0

I have a Docker container running a R script "successfully" (i.e. the script is completed) on AWS but returning the following error:

Error: ignoring SIGPIPE signal  
Execution halted

Here is the R script (curated after I narrowed down where the issue occurred):

library(arrow)
library(naniar)
library(tidyr)
library(dplyr)

df <- arrow::read_parquet("s3://mybucket/myfile.parquet")

start_time <- Sys.time()

print("Calculate missing-shadow")
df %>%
  # slice(1:1000) %>%
  # Use Naniar to bind a shadow matrix (ie. a T/F matrix for if a varible is NA or not)
  bind_shadow() %>%
  # Keep only ID and the variables that are shadows
  select(bet_cus_id,ends_with("_NA")) %>%
  # Gather so we can combine into one giant string
  gather(var,isna,-bet_cus_id) %>%
  # Change to true/false, becuase 1/0 is easier to read than !NA and NA
  mutate(isna = isna == "NA") %>%
  unite("Merged",var:isna,remove=TRUE) %>%
  # Sort so every  string has the same sorting
  group_by(bet_cus_id) %>%
  arrange(Merged, .by_group = TRUE) %>%
  {.} -> df.player

print("Finished missing-shadow")
print(df.player %>% slice(1:3))
print(length(unique(df.player$bet_cus_id)))
print(length(df.player$bet_cus_id))

Sys.time()-start_time

And the Dockerfile

FROM rstudio/r-base:4.0.4-focal

RUN apt-get update

RUN apt-get install -y --no-install-recommends git cmake

# arrow
RUN apt-get install -y libcurl4-openssl-dev
RUN apt-get install -y libssl-dev

ENV ARROW_S3=ON

RUN apt-get update

# h2o
RUN apt-get install -y default-jdk
RUN R CMD javareconf

ENV RENV_VERSION 0.13.2
RUN R -e "install.packages('remotes', repos = c(CRAN = 'https://cloud.r-project.org'))"
RUN R -e "remotes::install_github('rstudio/renv@${RENV_VERSION}')"
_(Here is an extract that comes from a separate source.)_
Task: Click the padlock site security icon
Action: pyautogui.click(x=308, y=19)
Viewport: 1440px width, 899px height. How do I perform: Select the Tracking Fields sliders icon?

RUN Rscript -e "install.packages('devtools', repos='https://packagemanager.rstudio.com/all/__linux__/focal/latest')"
RUN Rscript -e "devtools::install_version('h2o', version = '3.30.0.1', repos = 'https://packagemanager.rstudio.com/all/__linux__/focal/latest')"

WORKDIR /project
COPY renv.lock renv.lock
RUN R -e 'renv::restore(repos=c("https://packagemanager.rstudio.com/all/__linux__/focal/latest"))'

RUN rm -rf /tmp/* \
  && apt-get remove --purge -y $BUILDDEPS \
  && apt-get autoremove -y \

EXPOSE 3840
  
COPY test.R test.R

CMD ["Rscript","test.R"]

and here are the last line of the log file (coming from journalctl -u docker.service)

Jul 06 08:59:53 ip-XXX.eu-north-1.compute.internal 131e033f5fe2[4359]: Time difference of 3.678913 mins
Jul 06 08:59:53 ip-XXX.eu-north-1.compute.internal 131e033f5fe2[4359]: Error: ignoring SIGPIPE signal
Jul 06 08:59:53 ip-XXX.eu-north-1.compute.internal 131e033f5fe2[4359]: Execution halted
Jul 06 08:59:53 ip-XXX.eu-north-1.compute.internal dockerd[4359]: time="2021-07-06T08:59:53.867394818Z" level=info msg="ignoring event" container=131e033f5fe2cf5f0854ce97115544889a59f97a959509bdc7fef24d8ba08cd4 module=libcontainerd namespace=moby topic=/tasks/delete type="*events.TaskDelete"
    enter code here

I cannot spot anything useful from the above log. However this seems to be related to memory since the SIGPIPE/execution halted does not occur if I slice down the size of the data frame down to 1000 rows for example (the data frame on input is rather big: ~45M rows / 3 columns). It might be that logging does not manage to keep up before the end of the script due to the large size of the data frame hence the SIGPIPE issue. Just a guess... and I do not know how to solve this anyways.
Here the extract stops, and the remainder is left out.